_Bhagavat_

IX . Bhagavat le Bienheureux


Aux chants des Kinnaras, de désirs consumés,

Les Brahmanes foulaient les gazons parfumés ;

Et sur les bleus étangs et sous le vert feuillage

Cherchant de Bhagavat la glorieuse image,

Ils virent, plein de grâce et plein de majesté,

Un Etre pur et beau comme un soleil d'été.

C'était le Dieu. Sa noire et lisse chevelure,

Ceinte de fleurs des bois et vierge de souillure,

Tombait divinement sur son dos radieux ;

Le sourire animait le lotus de ses yeux ;

Et dans ses vêtements, jaunes comme la flamme,

Avec son large sein où s'anéantit l'âme,

Et ses bracelets d'or de joyaux enrichis,

Et ses ongles pourprés qu'adorent les Richis,

Son nombril merveilleux, centre unique des choses,

Ses lèvres de corail où fleurissent les roses,

Ses éventails de cygne et son parasol blanc,

Il siégeait, plus sublime et plus étincelant

Qu'un nuage, unissant, dans leur splendeur commune,

L'éclair et l'arc-en-ciel, le soleil et la lune.
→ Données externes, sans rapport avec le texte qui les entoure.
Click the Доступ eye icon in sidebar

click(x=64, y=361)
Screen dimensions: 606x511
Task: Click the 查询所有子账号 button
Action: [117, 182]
Tel était Bhagavat, visible à l'oeil humain.

Le nymphéa sacré s'agitait dans sa main.

Comme un mont d'émeraude aux brillantes racines.

Aux pics d'or, embellis de guirlandes divines,

Et portant pour ceinture à ses reins florissants

Des lacs et des vallons et des bois verdissants,

Des jardins diaprés et de limpides ondes,

Tel il siégeait. Son corps embrassait les trois Mondes,

Et de sa propre gloire un pur rayonnement

Environnait son front majestueusement.

Bhagavat ! Bhagavat ! Essence des Essences,

Source de la beauté, fleuve des Renaissances,

Lumière qui fais vivre et mourir à la fois !


Ils te virent, Seigneur, et restèrent sans voix.

Comme l'herbe courbée au souffle de la plaine,

Leur tête s'affaissa sous ta mystique haleine,

Et leur coeur bondissant dans leur sein dilaté,

Comme un lion captif, chercha la liberté.

L'Air vital, attiré par la chaleur divine,

D'un insensible effort monta dans la poitrine
,

Et, sous le crâne épais, à l'Esprit réuni,

Se fraya le chemin qui mène à l'Infini.

Ainsi que le soleil, ami des hautes cimes,

Tu souris, Bhagavat, à ces âmes sublimes.

Toi-même, ô Dieu puissant, dispensateur des biens,

Dénouas de l'Esprit les suprêmes liens ;

Et dans ton sein sans borne, océan de lumière,

Ils s'unirent tous trois à l'Essence première,

Le principe et la fin, erreur et vérité,

Abîme de néant et de réalité

Qu'enveloppe à jamais de sa flamme féconde

L'invisible Mâyâ, créatrice du monde,

Espoir et souvenir, le rêve et la raison,

L'unique, l'éternelle et sainte Illusion.